Start of EXCERPTED TEXT

# Photographers vests



## Dagwood56 (Mar 25, 2009)

Hi

I was wondering, have any of you had experience using a photographers vest?  My husband said he heard they are very hot, but I'm always cold anyhow so I don't think temperature would bother me too much. I was just curious if they are comfortable, or is it awkward to move around in having lenses stuck into pockets?  I was considering one since winter temps will be gone soon and my need for a coat [with its many large pockets] will no longer be needed. I have a camera bag, but usually choose to leave it in the car and just take an extra lens and battery in a coat pocket.  I thought one of these vests might afford me the luxury of continuing to do that in spring & summer, plus perhaps take 2 lenses and some filters as well.

Thanks


----------



## davebmck (Mar 25, 2009)

I just bought one of the POTN safari vests.  It's pretty light.  Here is a link to a review on their site: Full Review of POTN Safari Vest (with images) - Canon Digital Photography Forums


----------



## table1349 (Mar 25, 2009)

I live in one pretty much year round.  I love my vest for sports.  Everything is close at hand, no bag to watch over.  It is cool, comfortable and provides not only for my photographic needs, but I have powerbars and gatorade at hand as well.


----------



## JerryPH (Mar 26, 2009)

Google is my friend.

Photographers' guide to photo vests


----------



## smyth (Mar 26, 2009)

End of EXCERPTED TEXT
Start of STORED DATA

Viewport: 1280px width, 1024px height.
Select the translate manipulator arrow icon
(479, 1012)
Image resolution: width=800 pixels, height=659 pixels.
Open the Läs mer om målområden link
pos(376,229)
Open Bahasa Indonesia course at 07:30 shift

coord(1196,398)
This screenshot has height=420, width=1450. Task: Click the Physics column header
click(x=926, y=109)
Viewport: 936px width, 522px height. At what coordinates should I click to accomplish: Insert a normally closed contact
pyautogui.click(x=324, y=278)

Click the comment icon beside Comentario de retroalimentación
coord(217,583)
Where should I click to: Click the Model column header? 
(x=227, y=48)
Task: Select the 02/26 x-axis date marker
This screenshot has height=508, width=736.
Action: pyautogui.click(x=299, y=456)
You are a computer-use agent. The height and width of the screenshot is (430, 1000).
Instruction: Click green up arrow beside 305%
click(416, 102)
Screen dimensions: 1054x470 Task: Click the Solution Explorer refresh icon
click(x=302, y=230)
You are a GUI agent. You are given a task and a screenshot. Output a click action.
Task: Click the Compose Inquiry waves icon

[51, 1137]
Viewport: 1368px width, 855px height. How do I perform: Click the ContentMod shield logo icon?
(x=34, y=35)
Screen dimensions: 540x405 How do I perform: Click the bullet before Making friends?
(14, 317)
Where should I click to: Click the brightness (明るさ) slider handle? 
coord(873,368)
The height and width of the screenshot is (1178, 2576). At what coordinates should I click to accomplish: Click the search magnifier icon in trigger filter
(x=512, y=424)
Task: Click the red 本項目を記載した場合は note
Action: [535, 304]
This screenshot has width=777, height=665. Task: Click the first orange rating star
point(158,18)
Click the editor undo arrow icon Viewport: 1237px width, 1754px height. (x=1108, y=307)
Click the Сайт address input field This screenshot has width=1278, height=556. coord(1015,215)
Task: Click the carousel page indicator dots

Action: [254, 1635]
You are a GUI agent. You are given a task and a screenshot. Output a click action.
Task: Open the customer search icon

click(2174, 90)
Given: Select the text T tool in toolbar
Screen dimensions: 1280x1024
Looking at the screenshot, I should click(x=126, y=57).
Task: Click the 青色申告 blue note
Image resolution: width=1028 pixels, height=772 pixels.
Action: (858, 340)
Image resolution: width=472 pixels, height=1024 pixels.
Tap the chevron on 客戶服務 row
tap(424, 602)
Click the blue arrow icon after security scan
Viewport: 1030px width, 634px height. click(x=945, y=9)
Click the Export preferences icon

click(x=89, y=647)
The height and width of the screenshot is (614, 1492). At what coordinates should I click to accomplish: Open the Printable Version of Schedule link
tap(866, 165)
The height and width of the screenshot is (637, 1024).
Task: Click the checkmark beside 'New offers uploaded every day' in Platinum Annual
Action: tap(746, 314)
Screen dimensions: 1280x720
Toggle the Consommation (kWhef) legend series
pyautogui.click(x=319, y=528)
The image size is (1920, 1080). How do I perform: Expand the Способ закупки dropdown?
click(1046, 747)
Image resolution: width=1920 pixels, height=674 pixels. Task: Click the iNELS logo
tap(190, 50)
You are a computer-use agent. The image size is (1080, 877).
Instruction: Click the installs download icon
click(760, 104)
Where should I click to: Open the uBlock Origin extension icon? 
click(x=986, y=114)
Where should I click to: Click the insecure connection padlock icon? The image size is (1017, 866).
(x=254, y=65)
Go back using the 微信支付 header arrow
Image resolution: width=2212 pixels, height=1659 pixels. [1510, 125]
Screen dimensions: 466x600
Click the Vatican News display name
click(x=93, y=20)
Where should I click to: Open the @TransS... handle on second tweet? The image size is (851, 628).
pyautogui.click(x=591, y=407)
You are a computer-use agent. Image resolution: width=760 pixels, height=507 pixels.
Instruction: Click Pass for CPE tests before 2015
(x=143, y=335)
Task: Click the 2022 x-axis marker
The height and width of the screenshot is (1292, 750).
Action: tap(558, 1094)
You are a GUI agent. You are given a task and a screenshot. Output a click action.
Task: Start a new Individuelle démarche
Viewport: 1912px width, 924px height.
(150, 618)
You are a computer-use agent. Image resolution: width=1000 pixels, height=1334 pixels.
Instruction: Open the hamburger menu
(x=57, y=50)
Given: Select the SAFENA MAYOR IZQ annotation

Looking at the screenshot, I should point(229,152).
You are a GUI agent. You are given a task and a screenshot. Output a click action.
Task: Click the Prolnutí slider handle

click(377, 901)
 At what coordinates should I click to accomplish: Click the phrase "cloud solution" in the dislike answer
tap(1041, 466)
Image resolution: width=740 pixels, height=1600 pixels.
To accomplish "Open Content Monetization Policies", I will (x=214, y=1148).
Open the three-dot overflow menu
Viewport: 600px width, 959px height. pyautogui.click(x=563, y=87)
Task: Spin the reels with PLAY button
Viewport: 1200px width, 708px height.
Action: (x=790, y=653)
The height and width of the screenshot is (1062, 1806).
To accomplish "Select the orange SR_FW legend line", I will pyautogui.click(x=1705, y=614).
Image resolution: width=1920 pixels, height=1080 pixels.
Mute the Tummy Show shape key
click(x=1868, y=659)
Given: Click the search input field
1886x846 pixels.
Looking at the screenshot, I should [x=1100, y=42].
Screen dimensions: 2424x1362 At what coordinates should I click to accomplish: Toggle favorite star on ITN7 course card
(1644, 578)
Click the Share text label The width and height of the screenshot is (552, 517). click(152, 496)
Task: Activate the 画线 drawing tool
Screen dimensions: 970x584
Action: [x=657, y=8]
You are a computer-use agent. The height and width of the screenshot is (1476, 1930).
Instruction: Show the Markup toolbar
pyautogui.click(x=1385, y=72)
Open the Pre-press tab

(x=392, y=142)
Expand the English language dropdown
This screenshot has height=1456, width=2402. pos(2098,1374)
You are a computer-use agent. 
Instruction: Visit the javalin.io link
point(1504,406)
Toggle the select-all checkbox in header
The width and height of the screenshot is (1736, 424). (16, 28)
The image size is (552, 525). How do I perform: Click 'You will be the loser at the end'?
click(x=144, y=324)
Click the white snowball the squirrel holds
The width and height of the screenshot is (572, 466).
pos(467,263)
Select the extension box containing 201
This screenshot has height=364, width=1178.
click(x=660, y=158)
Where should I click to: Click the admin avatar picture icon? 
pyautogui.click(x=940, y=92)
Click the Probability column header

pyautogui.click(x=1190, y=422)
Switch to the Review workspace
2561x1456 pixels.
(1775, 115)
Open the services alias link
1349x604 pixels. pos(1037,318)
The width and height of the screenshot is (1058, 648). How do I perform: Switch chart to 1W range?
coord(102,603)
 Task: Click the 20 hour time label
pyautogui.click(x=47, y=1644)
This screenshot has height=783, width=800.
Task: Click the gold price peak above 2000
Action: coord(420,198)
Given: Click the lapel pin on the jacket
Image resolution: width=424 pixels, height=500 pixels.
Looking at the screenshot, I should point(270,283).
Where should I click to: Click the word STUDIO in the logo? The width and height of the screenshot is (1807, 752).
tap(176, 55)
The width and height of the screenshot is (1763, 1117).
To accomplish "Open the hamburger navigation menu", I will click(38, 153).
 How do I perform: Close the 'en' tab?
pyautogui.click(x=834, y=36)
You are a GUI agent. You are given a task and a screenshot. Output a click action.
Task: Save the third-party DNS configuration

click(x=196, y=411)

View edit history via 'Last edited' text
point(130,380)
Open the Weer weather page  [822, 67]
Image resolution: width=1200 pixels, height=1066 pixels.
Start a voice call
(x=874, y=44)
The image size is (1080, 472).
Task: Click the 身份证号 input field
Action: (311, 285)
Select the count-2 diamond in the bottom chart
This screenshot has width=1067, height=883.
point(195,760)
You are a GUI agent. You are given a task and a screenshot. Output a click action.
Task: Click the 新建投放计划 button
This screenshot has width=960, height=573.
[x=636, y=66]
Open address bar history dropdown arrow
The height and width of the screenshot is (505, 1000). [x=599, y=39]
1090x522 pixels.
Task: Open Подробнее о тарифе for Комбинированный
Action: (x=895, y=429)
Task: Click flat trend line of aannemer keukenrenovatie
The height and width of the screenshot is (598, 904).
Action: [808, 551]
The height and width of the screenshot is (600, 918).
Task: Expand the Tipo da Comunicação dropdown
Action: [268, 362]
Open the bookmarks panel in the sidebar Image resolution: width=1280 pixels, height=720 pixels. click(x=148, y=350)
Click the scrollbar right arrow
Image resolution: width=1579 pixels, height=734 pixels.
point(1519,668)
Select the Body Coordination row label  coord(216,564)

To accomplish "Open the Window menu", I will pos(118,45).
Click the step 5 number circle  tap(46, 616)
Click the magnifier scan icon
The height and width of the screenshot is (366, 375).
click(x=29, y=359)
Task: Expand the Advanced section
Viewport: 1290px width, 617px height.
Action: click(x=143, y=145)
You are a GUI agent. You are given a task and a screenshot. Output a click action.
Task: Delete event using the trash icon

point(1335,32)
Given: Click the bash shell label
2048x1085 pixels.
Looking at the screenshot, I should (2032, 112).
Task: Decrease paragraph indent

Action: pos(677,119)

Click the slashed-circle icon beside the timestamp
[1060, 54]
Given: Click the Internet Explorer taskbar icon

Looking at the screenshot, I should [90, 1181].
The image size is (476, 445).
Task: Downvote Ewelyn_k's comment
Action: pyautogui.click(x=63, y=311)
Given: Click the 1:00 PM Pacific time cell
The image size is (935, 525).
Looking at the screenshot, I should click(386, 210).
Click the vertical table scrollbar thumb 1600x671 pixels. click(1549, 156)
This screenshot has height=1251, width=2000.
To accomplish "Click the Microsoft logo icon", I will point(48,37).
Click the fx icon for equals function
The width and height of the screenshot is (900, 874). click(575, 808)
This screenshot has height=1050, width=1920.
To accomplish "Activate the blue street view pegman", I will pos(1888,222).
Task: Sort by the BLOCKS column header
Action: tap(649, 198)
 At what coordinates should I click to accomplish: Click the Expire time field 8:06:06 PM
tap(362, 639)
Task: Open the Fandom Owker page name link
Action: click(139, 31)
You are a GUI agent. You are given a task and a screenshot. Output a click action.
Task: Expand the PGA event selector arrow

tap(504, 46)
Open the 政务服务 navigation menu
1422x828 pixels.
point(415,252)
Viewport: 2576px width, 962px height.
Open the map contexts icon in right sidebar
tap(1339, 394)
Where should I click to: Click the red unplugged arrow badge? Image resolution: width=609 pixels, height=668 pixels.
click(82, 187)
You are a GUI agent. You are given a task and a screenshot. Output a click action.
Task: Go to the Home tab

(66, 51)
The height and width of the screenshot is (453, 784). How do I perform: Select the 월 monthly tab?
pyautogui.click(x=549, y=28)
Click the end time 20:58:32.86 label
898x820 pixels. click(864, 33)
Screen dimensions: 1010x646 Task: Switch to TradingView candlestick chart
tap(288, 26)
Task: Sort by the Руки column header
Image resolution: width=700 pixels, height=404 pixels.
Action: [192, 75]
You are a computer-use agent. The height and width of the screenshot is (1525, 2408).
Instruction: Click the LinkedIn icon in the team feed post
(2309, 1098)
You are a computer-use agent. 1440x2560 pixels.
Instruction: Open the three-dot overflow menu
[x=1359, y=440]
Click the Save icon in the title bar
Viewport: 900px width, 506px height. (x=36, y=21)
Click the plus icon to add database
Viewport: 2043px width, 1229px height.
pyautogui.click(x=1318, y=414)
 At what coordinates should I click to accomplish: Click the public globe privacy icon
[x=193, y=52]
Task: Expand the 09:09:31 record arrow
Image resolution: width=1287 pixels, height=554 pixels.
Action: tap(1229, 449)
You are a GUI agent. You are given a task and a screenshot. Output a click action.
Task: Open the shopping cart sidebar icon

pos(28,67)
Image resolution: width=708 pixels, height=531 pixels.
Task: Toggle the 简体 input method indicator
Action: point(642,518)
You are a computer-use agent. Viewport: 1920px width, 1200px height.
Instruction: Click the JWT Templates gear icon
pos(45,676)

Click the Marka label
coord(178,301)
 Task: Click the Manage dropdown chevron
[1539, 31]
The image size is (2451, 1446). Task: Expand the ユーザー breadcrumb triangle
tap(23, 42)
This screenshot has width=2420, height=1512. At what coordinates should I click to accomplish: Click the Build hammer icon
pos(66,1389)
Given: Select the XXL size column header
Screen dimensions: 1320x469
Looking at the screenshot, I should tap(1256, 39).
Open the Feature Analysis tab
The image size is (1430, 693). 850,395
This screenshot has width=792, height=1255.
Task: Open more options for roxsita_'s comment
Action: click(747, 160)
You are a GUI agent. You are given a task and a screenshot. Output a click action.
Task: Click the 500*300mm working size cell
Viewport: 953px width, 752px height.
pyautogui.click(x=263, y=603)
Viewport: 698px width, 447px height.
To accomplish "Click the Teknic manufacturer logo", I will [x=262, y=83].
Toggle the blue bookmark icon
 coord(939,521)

End of STORED DATA

WHAT IS EXPECTED — Continue the forum thread on photographers' vests, starting right after its last line, "smyth (Mar 26, 2009)".

REPLY —
Personally, I would go for a chest vest: Newswear | About us


----------



## Dagwood56 (Mar 26, 2009)

gryphonslair99 said:


> I live in one pretty much year round. I love my vest for sports. Everything is close at hand, no bag to watch over. It is cool, comfortable and provides not only for my photographic needs, but I have powerbars and gatorade at hand as well.


 

I checked your gear list - would your vest be the one Cabelas lists on their site as a safari vest, Or do they have a specific photographers vest in the store. I really want to be able to look before I buy and try it on etc. We have two sporting chains near us, one is cabelas but all that comes up when i search is safari vest, so I'm assuming they are one in the same?

Thanks.

*davebmck -* thanks I looked at the link, but it appears its only available for purchase online.

*smyth  &  JerryPH* - thanks I'll check out the links.


----------



## table1349 (Mar 26, 2009)

It is the now discontinued I believe Cabellas photography vest. Not the safari vest they now have.   I love it as there are 4 lens pockets that are padded.  It is a compromise in terms of design.  It has two film canister pockets on the top right side, but they are perfect to hold other small stuff.


----------



## chadsdphoto (Mar 27, 2009)

I use my vest occasionally and for the most part love the convenience of it. Mine is a Nikon Vestrap, which I don't think they sell any more. It is vented very well in the back, similar to the POTN in davebmck's post above. If it is very hot out, the vest can add to it, but it's not bad.

Worst part for me is when I'm fully loaded with gear, it continues to creep forward on my shoulders. I'm continually reshifting the weight back. I've even thought about having a clip sewn on the inside of the back that I could hook to my pants beltloops to hold it down somewhat. I'm afraid I'll just get a photographer's "wedgie" instead. 

If you don't carry tons of gear in a vest, it's much better and I like it better than a bag or backpack.


----------



## Dagwood56 (Mar 27, 2009)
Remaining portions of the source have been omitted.